A Self-Reliant People
—Greater Deanwood Heritage Trail —
Largely ignored by city officials
and isolated from downtown DC, Deanwood remained semi-rural until around World War II (1941-1945).
Lifelong residents who grew up in the 1930s and '40s remember outsiders telling them that they lived in "the country." And in many ways they did, with gardens and laying hens in the yards of their handcrafted homes. Some residents rode horseback (often on animals purchased from Benning Racetrack) alongside the cars on Deanwood's dusty dirt roads. At least one residents continued boarding horses that competed at Laurel, Bowie, and Pimlico racetracks into the 1970s.

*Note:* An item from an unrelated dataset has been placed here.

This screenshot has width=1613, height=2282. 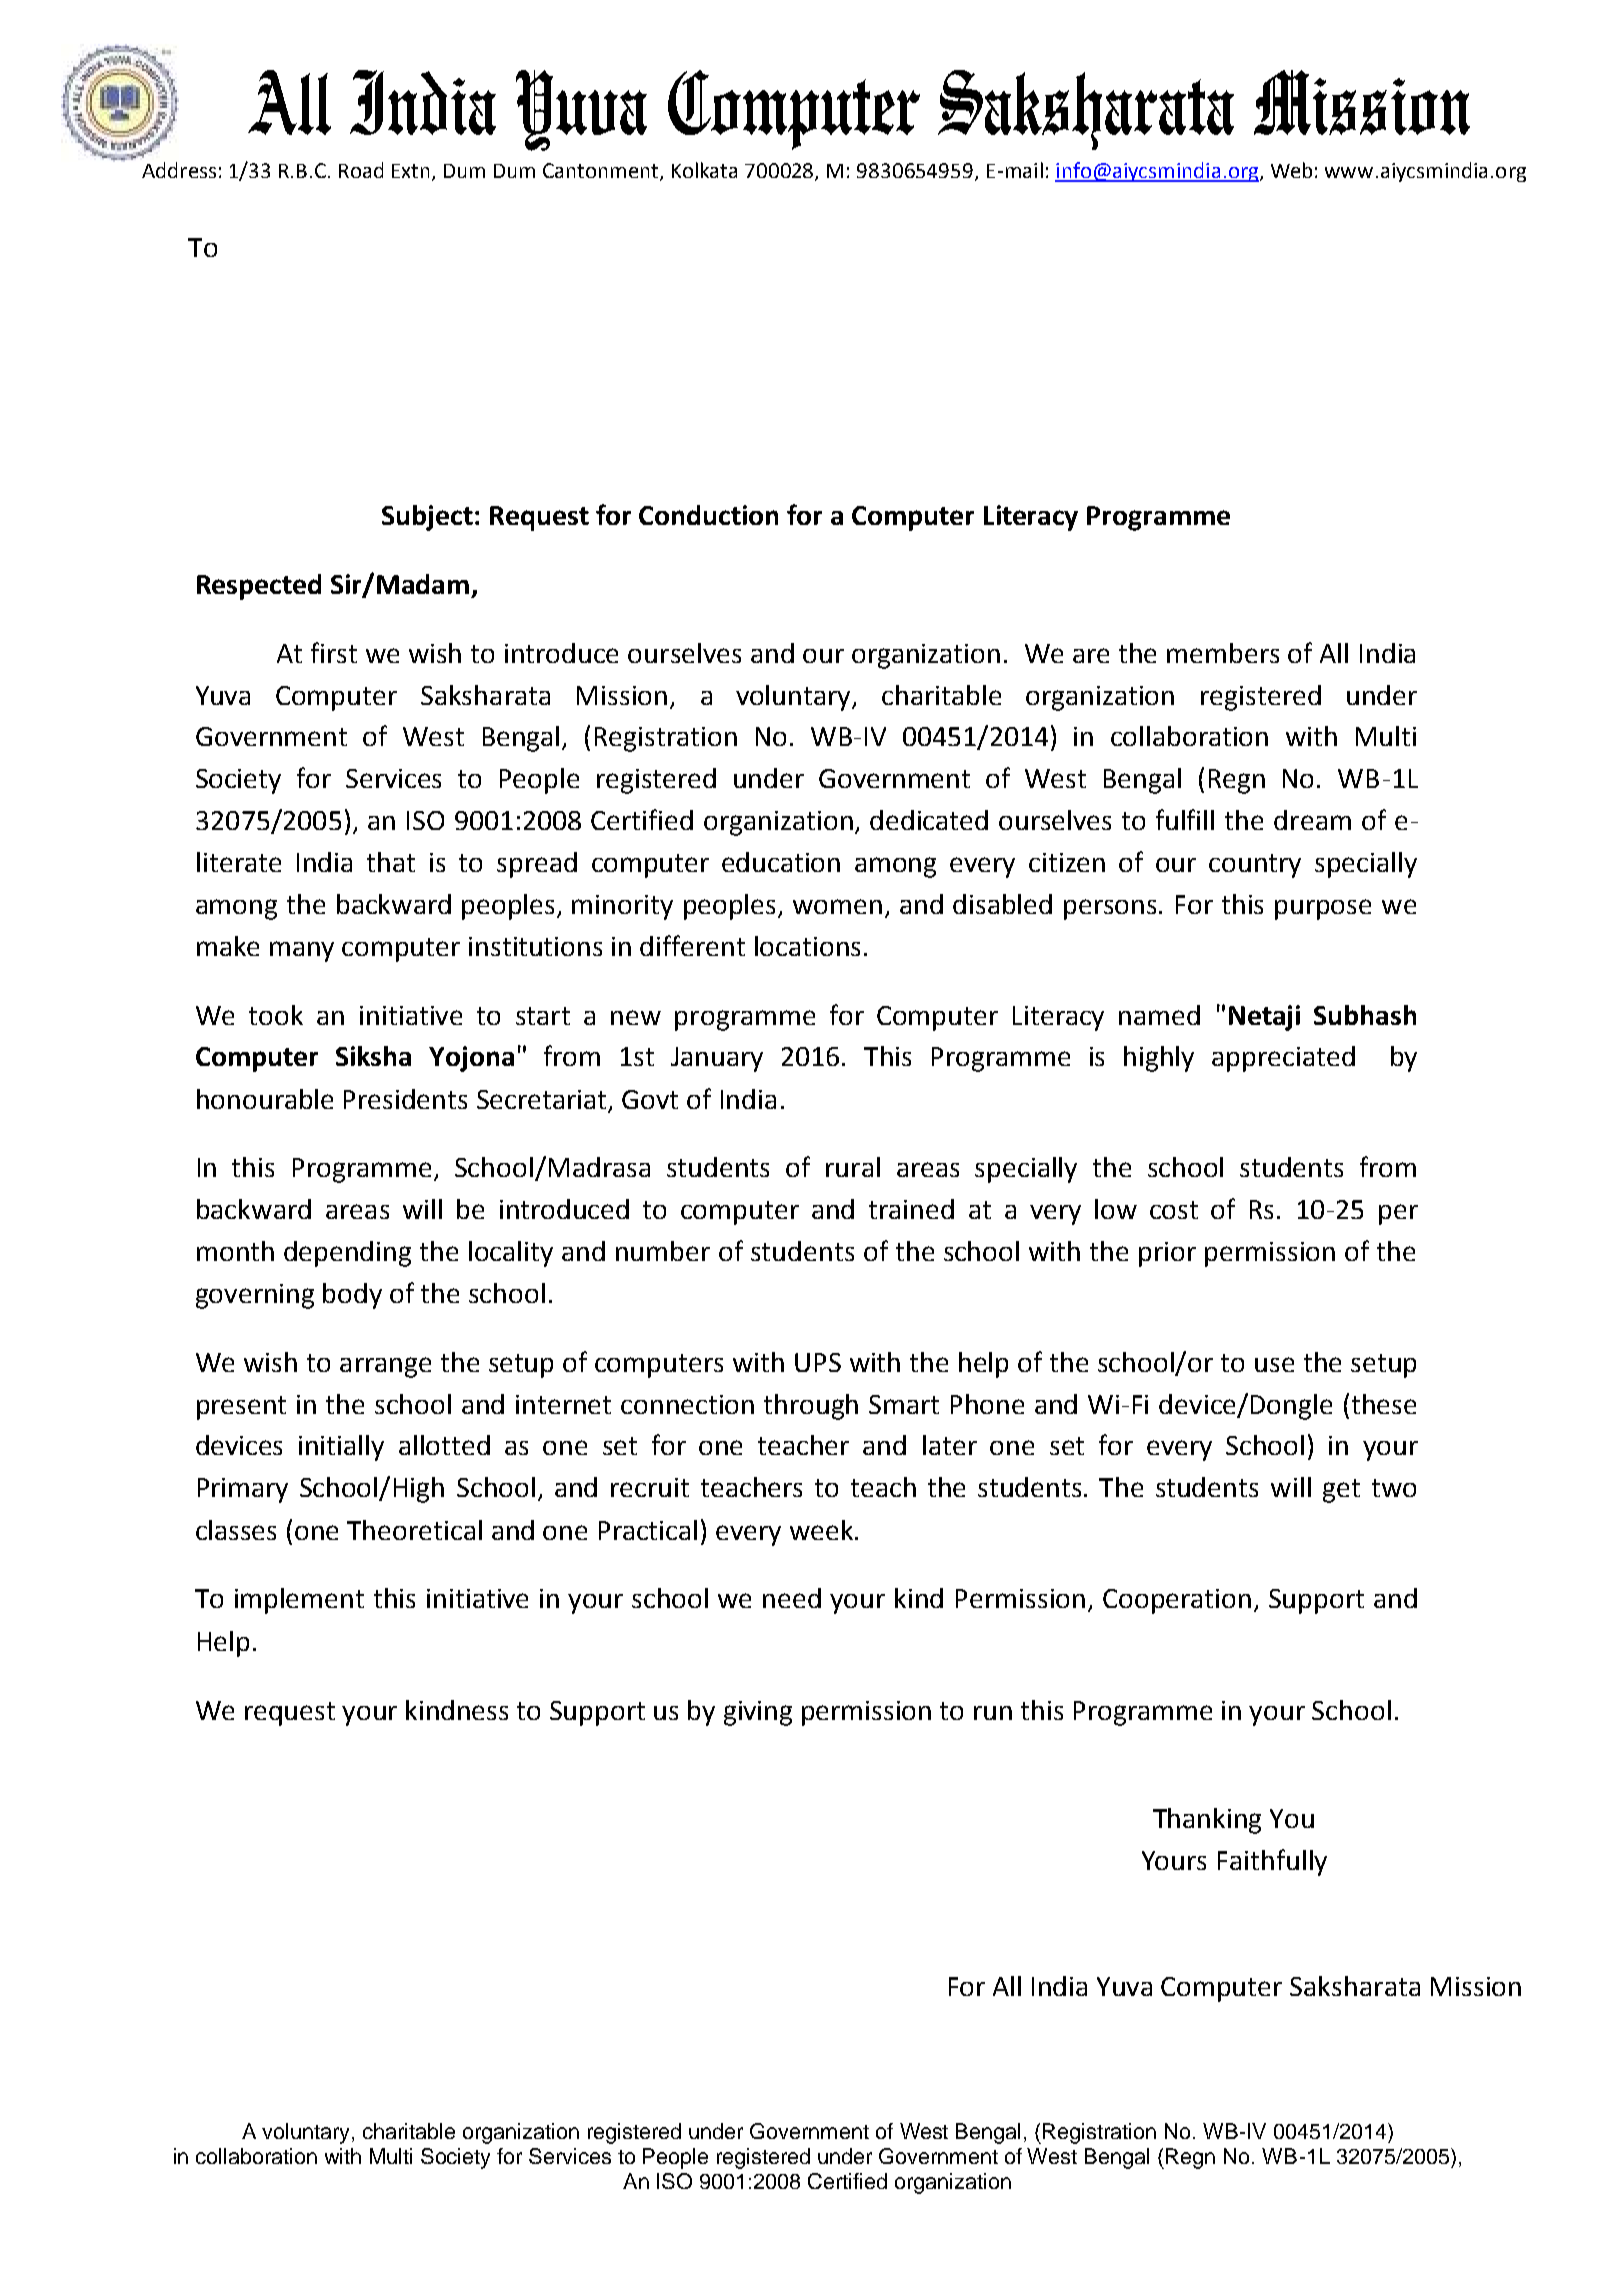 What do you see at coordinates (704, 170) in the screenshot?
I see `Kolkata` at bounding box center [704, 170].
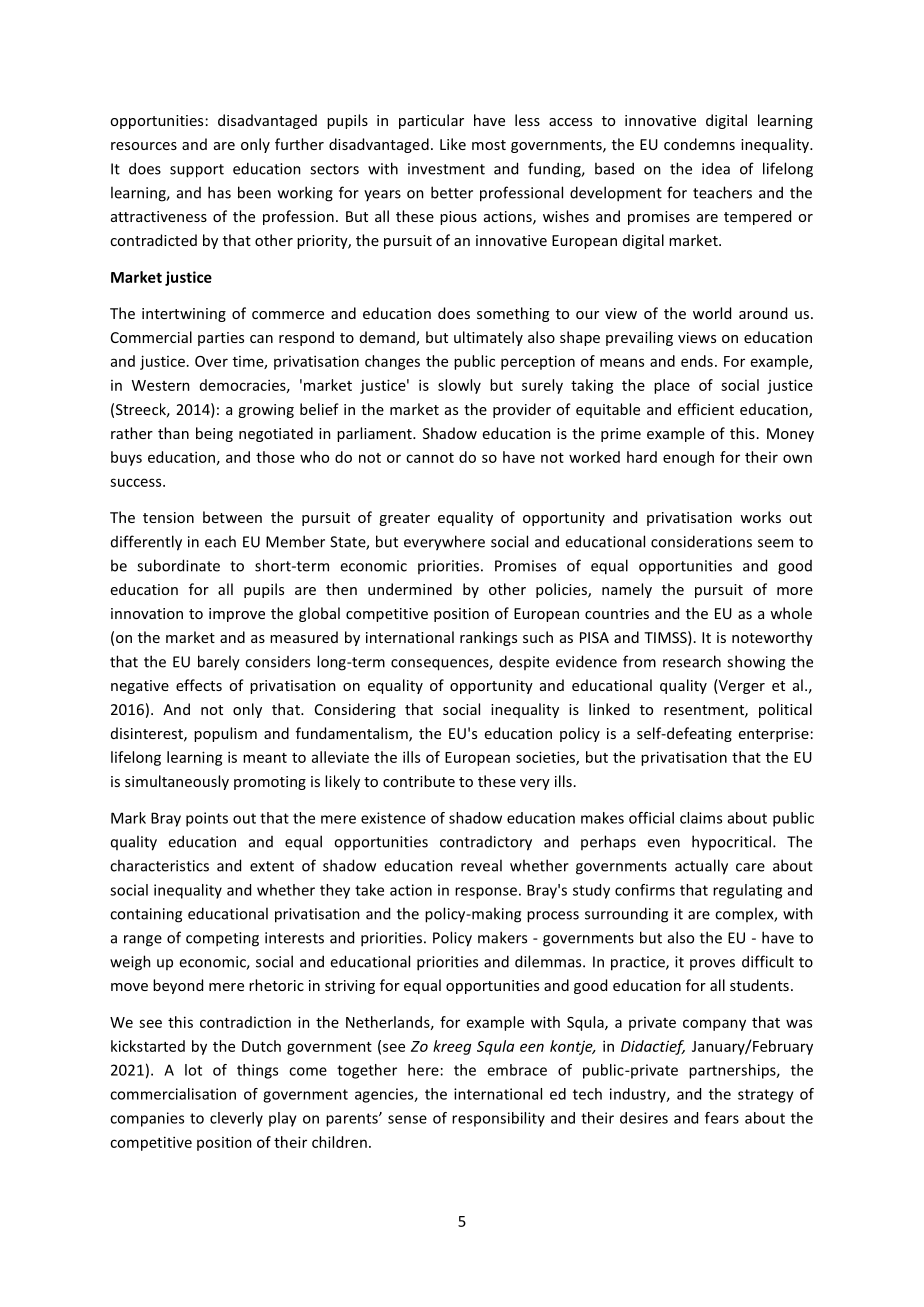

While most found peaceful Deanwood endearing, they also yearned for modern indoor plumbing and electricity. IN the 1940s and '50s, the Northeast Boundary Civic Association and others finally persuaded city officials to build fully modern apartment complexes.
Suburban Gardens Apartments was one of those modernizing efforts. Begun in 1941, this 203-unit project to your right on the Jay Street ridge was designed by Harvey Warwick, an architect responsible for dozens of garden apartment complexes in the DC Metropolitan Area. The layout of the 13 two-story buildings included landscaped courtyards. These apartments opened during a severe citywide housing shortage that began when thousands
came to help end the Great Depression and prepare for what became World War II. The development attracted middle-class, African American war workers. Former DC Mayor Sharon Pratt Dixon's parents, Mildred and Carlisle Pratt, were among them.
Long a Country Town at the edge
of Washington DC's urban center, Deanwood was forged out of former slave plantations during decades following the Civil War. It became one of Washington's earliest predominantly African American Communities.
Greater Deanwood today emcompasses the historic neighborhoods of Deanwood, Burrville, Lincoln Heights, and Whittingham.
In the 1800s, much of Washington's development followed decisions made by city leaders and investors, who favored areas northwest of Anacostia. Land here remained relatively untouched, and many streets were unpaved into the 1960s. Because builders chose not to apply racial restrictions on who could buy here, African American migrants found Deanwood welcoming, affordable, and convenient. The pioneering National Training School for Women and Girls, founded by Nannie Helen Burroughs (whose portrait appears on each Deanwood Heritage Trail sign), attracted educators to the neighborhood. New residents often built their own homes and created communities where for years no one locked their doors, adults treated all children as their own, and
children behaved accordingly. On this trail you will see rich parkland, handcrafted dwellings, and religious and social gathering places that have made Deanwood an oasis of dignity and self-determination for generations.